I will continue to share as I continue to learn.

The Caring Community | #30in30 #WriteLikeCrazy.

As a new abolitionist, I often imagine the reasons people might oppose abolition. I hear all the why nots they silently levy. I compose responses to these imaginary rebukes, and in so doing, I look to established abolitionists for guidance.

In Instead of Prisons, the authors note several questions abolitionists confront. Two stand out:

  • What do we do about those who pose “a danger” to society? Don’t we have to solve that problem before we can advocate the abolition of prisons?
  • How can we work for needed prison reforms which require structural change within the society, before a new social order comes about?

Two assumptions seem to underlie these questions. Firstly, we can only work on one thing at a time, and after the attainment of a perfect solution, can we attempt something else. Secondly, abolitionists advocate a thoughtless and rash process by which prisons are torn down and people run, pell-mell, to freedom.

Both of these ideas are false. As explained in the attrition model, abolition is a long-term goal with several allied processes:

  • gradually reduce the current inmate population beginning with extreme sentences,
  • reconsider criminality and decriminalize certain behaviors, and
  • develop alternatives to imprisonment (mental health treatment, substance abuse treatment, etc.).

There is little in this explanation about the human rights issues prisoners face. This is purposeful. The abolitionist’s goal is not simply to make prison more humane, but to stop caging except when there is absolutely no viable alternative. I want to state clearly, 2.3 million people behind bars should not suffer cruel and unusual punishment. And I do not see a conflict between supporting human rights and working to abolish prisons. However:

Our goal is to replace prison, not improve it.

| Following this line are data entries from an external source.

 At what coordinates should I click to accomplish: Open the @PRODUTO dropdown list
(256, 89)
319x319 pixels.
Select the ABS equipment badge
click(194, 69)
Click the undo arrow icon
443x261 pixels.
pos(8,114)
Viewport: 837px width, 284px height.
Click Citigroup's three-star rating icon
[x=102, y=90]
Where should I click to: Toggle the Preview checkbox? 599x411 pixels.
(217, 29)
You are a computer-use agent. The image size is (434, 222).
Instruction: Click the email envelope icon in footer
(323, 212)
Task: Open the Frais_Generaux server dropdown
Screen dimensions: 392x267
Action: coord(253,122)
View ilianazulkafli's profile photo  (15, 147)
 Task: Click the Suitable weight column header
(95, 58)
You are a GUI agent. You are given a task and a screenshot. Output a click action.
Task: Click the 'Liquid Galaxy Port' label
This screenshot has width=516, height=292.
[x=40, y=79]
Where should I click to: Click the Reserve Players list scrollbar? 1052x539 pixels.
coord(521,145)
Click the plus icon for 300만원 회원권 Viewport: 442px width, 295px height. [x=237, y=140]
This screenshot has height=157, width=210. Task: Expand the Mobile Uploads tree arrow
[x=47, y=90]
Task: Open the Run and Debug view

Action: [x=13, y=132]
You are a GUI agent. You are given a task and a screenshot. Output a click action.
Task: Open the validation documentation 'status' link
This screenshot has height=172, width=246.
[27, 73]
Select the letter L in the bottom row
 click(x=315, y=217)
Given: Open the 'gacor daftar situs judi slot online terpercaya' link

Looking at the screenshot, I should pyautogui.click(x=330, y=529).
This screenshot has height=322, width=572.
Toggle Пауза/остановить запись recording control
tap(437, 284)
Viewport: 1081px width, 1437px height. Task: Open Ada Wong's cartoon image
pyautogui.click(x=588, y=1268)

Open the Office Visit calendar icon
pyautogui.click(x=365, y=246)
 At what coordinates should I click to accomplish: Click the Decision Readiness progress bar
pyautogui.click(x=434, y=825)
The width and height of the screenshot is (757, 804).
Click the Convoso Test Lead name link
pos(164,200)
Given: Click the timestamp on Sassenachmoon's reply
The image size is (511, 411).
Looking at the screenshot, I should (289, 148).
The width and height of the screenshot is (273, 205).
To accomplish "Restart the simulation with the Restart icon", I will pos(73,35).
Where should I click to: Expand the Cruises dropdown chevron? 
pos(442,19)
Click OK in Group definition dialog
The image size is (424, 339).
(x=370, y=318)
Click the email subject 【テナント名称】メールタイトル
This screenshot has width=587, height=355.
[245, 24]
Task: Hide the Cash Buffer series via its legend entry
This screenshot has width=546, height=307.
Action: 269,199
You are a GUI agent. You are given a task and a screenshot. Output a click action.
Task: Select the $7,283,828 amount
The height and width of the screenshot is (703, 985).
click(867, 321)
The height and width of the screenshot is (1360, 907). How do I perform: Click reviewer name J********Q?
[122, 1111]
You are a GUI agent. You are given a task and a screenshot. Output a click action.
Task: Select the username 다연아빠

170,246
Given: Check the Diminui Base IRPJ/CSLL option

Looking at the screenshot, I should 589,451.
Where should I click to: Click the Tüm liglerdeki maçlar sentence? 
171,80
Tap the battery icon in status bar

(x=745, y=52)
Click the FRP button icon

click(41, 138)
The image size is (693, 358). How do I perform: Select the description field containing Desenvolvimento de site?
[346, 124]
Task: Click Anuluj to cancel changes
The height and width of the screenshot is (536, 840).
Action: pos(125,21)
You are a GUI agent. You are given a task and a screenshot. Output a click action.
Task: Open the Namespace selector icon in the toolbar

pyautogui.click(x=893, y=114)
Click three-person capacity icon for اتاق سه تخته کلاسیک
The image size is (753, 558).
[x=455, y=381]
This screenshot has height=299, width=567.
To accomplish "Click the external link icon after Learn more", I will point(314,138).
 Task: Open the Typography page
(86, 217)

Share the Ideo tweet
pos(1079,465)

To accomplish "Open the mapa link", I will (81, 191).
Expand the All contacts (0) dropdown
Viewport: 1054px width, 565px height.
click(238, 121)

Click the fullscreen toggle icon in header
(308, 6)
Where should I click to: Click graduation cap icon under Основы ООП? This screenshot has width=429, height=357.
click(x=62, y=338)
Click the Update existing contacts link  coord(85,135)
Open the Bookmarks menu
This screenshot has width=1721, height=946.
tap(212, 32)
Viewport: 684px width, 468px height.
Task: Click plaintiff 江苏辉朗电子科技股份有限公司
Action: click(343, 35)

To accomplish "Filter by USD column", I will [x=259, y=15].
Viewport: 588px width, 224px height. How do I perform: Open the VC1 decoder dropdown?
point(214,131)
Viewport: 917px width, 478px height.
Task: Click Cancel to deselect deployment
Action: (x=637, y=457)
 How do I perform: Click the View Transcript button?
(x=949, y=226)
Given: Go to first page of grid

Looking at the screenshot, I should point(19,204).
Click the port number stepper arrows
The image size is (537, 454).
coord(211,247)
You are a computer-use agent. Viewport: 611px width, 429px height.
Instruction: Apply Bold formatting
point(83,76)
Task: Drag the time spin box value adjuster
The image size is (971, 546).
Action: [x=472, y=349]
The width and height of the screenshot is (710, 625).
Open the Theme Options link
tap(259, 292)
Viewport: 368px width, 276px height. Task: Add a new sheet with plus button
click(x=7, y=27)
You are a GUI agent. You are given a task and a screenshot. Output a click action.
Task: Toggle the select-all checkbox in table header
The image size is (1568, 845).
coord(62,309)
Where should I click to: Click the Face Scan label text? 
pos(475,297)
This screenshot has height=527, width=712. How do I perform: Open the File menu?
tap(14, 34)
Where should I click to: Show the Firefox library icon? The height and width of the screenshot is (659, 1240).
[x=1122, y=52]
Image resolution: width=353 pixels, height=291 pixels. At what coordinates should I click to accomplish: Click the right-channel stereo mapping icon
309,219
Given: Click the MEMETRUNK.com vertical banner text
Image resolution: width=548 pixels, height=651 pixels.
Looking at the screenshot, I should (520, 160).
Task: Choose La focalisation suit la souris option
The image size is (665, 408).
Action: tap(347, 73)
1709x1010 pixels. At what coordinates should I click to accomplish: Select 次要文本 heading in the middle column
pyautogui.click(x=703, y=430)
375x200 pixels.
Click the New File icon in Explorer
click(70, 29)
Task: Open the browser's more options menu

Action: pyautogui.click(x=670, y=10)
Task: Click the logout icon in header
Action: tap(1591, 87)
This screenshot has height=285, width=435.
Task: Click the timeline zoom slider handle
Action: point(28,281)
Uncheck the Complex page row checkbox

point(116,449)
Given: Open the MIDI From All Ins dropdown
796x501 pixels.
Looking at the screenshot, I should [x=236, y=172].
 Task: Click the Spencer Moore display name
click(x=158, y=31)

But one does not dismantle a prison system without a corresponding change in the societal status quo. Society is as sick as the individuals who often wind up exiled from it. That brings us to a topic of personal import: creating a caring community. Drawing from my Buddhist leanings, I believe this to be the most difficult and simultaneously most important part of a successful abolition strategy.

From the handbook:

Abolitionists advocate maximum amounts of caring for all people (including the victims of crime) and minimum intervention in the lives of all people, including lawbreakers. In the minds of some, this may pose a paradox, but not for us, because we examine the underlying causes of crime and seek new responses to build a safer community. The abolitionist ideology is based on economic and social justice for all, concern for all victims, and reconciliation within a caring community.

How do we begin to create a caring community? Is such a utopia possible?